▶ [Aufgaben]
1/ Wie tief soll der Stausee laut dem Text über den äthiopischen Staudamm am Ende werden?
2/ Fassen Sie den Text über den äthiopischen Staudamm in genau zwei Sätzen zusammen.
3/ Zählen Sie alle Staaten auf, die im Text über den äthiopischen Staudamm genannt werden.

___ Vorliegender Text ___

Das Dammprojekt 700 Kilometer nordwestlich der äthiopischen Hauptstadt Addis Abeba lässt sich höchstens mit den jahrtausendealten Pyramiden von Axum im Tigray-Hochland vergleichen. Für Äthiopien, das einzige nie von Europäern eroberte Land Afrikas, ist der „Grand Ethiopian Renaissance Dam“ Symbol seiner Souveränität und seines Aufstiegs zu einer Führungsnation, die auf eigenen Füßen steht.

So sagt es Baustellenleiter Semegnew Bekele, ein kleiner Mann mit einem Sinn für das wohlgewählte große Wort: „Dieses Projekt ist ein Symbol, der Stolz aller Völker unserer Nation.“ Bekele ist heute einer der bekanntesten und beliebtesten öffentlichen Figuren Äthiopiens, und er empfängt die ausländischen Besucher am Damm. „Das Projekt geht gut voran. Es wird dazu beitragen, unseren gemeinsamen Feind, die Armut, zu besiegen. Wir haben es begonnen und wir werden es zu Ende führen!“

Grafik: Infotext

80 Meter tief ist der ­Stausee bereits; 145 Meter sollen es werden. Auf 1.874 Qua­dratkilometern – das ist mehr als dreimal so groß wie der Bodensee – sollen sich dann 74 Milliarden Kubikmeter Gewässer des Blauen Nils aufstauen. Die Arbeiten seien zu 70 Prozent abgeschlossen, erklärte Äthiopiens Kommunikationsminister Getachew Reda Ende Mai.

Nicht nur in Äthiopien, sondern im gesamten Nordosten Afrikas bis hin zum Mittelmeer wird das gigantische Projekt sich auswirken: Denn der Blaue Nil, der im äthiopischen Hochland entspringt, ist der Hauptarm des Nils, der sich über mehrere tausend Kilometer durch den Sudan und Ägypten bis ins Mittelmeer ergießt. Bei der sudanesischen Hauptstadt Khartum vereint er sich mit dem längeren, aber weniger mächtigen Weißen Nil, dessen Quellen in Uganda liegen.

___ Vorliegende Einträge ___

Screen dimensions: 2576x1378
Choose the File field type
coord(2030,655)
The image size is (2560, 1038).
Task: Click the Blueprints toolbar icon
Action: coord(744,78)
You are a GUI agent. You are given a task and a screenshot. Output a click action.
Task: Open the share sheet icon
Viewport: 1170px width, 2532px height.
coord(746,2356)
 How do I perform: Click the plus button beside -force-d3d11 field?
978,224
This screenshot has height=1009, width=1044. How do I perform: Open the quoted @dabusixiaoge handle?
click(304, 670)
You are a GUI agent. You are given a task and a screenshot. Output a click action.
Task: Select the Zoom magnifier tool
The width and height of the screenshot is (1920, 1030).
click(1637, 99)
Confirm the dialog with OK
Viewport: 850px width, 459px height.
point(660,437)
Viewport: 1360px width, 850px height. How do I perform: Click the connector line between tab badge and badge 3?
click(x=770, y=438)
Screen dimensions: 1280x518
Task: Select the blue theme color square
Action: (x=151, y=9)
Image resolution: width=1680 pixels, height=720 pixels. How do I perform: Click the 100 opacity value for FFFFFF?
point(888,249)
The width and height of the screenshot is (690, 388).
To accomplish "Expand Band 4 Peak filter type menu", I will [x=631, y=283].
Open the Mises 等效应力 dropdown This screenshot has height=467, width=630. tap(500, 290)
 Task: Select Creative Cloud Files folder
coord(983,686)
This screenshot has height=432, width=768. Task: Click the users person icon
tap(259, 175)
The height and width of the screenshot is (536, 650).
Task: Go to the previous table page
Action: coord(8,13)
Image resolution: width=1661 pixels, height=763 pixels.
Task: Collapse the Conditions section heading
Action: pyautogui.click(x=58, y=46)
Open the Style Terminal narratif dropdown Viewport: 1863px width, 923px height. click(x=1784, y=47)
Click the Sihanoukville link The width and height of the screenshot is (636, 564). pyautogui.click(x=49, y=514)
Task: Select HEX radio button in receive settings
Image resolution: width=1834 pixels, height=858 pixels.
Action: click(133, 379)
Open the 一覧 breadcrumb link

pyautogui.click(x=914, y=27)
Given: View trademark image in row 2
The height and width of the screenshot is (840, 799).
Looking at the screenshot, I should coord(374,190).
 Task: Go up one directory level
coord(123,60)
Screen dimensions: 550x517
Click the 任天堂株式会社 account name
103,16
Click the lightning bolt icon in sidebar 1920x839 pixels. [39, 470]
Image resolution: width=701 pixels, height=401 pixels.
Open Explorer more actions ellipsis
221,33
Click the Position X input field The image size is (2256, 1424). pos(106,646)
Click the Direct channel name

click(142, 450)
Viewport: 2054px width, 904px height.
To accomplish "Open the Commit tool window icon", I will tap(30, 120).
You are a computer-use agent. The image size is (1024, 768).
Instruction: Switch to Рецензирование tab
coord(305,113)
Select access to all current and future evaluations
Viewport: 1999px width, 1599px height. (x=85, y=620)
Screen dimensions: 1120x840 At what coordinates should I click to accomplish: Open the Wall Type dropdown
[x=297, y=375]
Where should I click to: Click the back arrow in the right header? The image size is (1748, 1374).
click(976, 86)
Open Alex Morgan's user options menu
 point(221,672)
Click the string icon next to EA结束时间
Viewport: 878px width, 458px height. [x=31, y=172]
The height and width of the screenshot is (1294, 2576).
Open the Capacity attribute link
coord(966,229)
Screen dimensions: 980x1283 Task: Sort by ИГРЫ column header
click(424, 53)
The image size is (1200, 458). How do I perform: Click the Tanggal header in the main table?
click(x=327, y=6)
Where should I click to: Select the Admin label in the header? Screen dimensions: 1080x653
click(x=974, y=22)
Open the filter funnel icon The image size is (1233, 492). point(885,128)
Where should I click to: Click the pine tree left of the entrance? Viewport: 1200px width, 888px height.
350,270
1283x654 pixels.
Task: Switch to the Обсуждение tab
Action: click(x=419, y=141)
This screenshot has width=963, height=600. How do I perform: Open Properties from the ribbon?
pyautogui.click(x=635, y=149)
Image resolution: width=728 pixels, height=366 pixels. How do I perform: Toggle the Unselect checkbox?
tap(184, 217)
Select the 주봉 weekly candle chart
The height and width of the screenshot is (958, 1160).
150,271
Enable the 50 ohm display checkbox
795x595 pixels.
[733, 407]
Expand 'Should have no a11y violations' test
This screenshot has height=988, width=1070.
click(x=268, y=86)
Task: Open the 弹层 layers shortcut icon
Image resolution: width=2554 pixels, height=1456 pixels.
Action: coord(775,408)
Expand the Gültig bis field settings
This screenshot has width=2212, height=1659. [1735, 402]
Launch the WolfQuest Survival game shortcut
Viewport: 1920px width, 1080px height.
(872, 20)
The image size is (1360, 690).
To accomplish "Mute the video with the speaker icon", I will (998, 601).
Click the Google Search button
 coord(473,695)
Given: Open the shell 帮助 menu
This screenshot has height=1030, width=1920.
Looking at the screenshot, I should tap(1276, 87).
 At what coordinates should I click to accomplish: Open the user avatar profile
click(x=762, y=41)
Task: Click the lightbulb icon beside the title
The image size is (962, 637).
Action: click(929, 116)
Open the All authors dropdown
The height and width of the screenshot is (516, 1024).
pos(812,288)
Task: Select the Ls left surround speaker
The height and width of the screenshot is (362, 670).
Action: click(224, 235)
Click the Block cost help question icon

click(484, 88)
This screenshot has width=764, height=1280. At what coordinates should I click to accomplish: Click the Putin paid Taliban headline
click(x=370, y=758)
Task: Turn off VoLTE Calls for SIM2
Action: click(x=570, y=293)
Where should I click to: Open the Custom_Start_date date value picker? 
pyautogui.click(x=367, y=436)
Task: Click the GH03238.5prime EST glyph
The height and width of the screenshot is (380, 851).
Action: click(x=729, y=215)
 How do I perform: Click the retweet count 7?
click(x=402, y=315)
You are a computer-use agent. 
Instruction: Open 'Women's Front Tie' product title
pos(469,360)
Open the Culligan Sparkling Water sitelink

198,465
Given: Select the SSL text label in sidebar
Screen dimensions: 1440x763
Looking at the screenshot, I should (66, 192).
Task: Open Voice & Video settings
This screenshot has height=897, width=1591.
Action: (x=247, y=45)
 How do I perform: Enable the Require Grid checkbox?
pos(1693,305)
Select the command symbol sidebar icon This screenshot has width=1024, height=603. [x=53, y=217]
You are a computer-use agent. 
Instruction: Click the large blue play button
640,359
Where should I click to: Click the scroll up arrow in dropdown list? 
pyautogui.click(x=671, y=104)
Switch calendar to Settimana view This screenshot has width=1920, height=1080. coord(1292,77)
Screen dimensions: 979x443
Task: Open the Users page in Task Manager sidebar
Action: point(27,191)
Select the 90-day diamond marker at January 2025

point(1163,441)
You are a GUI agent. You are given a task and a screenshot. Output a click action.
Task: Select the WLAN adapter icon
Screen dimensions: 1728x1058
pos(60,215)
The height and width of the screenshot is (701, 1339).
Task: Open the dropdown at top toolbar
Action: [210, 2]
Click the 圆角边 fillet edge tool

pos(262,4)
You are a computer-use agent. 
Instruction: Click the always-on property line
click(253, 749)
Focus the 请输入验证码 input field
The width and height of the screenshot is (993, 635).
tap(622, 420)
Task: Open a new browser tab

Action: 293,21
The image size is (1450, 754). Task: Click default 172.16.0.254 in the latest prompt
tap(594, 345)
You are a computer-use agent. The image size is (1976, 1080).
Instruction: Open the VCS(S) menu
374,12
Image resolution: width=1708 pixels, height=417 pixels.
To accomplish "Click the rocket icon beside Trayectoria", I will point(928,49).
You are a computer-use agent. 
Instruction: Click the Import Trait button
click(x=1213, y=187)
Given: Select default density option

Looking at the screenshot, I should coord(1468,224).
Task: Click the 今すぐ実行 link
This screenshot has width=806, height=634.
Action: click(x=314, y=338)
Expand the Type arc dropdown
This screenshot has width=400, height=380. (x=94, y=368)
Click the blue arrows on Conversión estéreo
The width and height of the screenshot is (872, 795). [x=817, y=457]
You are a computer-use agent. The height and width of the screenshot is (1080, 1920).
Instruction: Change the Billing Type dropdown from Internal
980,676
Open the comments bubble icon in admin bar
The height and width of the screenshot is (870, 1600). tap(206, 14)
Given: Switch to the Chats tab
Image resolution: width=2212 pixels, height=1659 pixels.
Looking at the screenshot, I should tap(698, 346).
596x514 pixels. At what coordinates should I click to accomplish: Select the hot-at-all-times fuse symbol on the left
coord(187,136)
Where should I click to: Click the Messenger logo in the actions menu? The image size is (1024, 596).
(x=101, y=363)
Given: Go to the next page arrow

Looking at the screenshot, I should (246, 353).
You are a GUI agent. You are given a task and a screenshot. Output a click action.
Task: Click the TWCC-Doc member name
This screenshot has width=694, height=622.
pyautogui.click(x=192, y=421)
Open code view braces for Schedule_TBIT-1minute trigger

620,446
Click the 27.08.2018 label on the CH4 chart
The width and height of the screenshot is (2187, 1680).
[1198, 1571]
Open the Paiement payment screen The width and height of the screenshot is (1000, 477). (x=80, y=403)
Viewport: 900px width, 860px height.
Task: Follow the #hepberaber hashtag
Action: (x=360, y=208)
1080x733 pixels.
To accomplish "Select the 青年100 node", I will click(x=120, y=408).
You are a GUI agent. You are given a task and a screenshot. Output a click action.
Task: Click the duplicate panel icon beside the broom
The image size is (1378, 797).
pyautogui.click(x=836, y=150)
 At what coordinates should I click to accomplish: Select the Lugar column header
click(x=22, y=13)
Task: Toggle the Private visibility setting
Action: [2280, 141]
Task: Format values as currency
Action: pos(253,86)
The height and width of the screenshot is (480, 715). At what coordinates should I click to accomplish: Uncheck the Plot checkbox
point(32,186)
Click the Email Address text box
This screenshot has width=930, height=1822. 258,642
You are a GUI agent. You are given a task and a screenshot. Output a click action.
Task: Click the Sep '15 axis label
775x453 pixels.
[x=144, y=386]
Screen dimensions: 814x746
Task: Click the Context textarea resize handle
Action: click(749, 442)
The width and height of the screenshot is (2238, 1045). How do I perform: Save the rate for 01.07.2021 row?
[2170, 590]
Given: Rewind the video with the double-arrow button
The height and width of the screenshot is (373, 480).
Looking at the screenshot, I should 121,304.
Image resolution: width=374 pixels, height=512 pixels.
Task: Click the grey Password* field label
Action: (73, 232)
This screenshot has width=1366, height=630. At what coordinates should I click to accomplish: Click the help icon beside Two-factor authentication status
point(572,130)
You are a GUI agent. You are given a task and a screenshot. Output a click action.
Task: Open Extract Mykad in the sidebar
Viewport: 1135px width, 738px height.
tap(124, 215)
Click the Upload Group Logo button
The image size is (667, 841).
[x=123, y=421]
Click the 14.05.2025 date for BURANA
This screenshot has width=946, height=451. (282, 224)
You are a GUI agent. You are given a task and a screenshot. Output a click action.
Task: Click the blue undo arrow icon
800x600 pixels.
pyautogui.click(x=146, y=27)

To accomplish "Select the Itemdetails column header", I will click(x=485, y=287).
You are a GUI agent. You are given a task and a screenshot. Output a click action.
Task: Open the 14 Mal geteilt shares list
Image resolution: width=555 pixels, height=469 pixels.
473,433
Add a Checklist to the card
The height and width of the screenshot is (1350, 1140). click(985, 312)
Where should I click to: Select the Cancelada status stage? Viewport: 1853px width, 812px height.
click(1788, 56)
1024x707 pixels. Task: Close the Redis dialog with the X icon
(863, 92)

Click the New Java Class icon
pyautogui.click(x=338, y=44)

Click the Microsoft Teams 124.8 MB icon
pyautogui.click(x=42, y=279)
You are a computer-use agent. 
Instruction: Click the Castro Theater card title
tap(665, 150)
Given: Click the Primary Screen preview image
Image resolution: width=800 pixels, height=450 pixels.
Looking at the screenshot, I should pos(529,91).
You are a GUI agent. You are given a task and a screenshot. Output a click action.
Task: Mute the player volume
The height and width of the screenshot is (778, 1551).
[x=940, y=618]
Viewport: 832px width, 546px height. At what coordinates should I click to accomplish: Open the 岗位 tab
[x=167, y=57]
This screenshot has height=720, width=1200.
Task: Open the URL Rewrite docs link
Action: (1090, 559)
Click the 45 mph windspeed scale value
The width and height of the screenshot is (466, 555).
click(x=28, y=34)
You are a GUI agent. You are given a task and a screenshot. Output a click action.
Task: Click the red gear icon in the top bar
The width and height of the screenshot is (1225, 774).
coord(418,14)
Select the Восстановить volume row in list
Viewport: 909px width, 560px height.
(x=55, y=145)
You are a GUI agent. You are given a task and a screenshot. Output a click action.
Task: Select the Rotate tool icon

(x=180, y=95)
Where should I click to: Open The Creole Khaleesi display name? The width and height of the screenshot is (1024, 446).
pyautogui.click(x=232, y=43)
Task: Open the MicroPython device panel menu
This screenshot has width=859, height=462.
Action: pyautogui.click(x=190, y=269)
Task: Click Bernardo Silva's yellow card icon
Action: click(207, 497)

___

▶ [Antworten]
1/ 145 Meter.

2/ Der „Grand Ethiopian Renaissance Dam“ am Blauen Nil gilt für Äthiopien als Symbol seiner Souveränität und seines Aufstiegs, und Baustellenleiter Semegnew Bekele sieht darin einen Beitrag zum Sieg über die Armut. Der Stausee soll 74 Milliarden Kubikmeter Wasser aufstauen, die Arbeiten sind laut Kommunikationsminister Getachew Reda zu 70 Prozent abgeschlossen, und das Projekt wird sich auf den gesamten Nordosten Afrikas bis zum Mittelmeer auswirken.

3/ Äthiopien, Sudan, Ägypten, Uganda